** WHAT THE TASK ASKS **
Your answer should be the exact lines of the data below from the one containing "Viewport: 1306px width, 1378px height." through the one containing "Click the reconnect refresh icon"; please include nothing else.

** INPUT RECORDS **
== == ==

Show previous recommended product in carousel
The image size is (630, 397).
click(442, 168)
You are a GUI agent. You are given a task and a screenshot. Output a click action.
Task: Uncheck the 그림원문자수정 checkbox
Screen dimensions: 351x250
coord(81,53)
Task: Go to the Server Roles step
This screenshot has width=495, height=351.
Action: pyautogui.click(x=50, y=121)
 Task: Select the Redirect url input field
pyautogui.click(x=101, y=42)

== == ==

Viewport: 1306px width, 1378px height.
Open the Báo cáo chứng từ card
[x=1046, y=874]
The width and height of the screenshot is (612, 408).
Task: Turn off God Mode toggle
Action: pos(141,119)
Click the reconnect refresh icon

== == ==

** THE ANSWER **
Viewport: 1306px width, 1378px height.
Open the Báo cáo chứng từ card
[x=1046, y=874]
The width and height of the screenshot is (612, 408).
Task: Turn off God Mode toggle
Action: pos(141,119)
Click the reconnect refresh icon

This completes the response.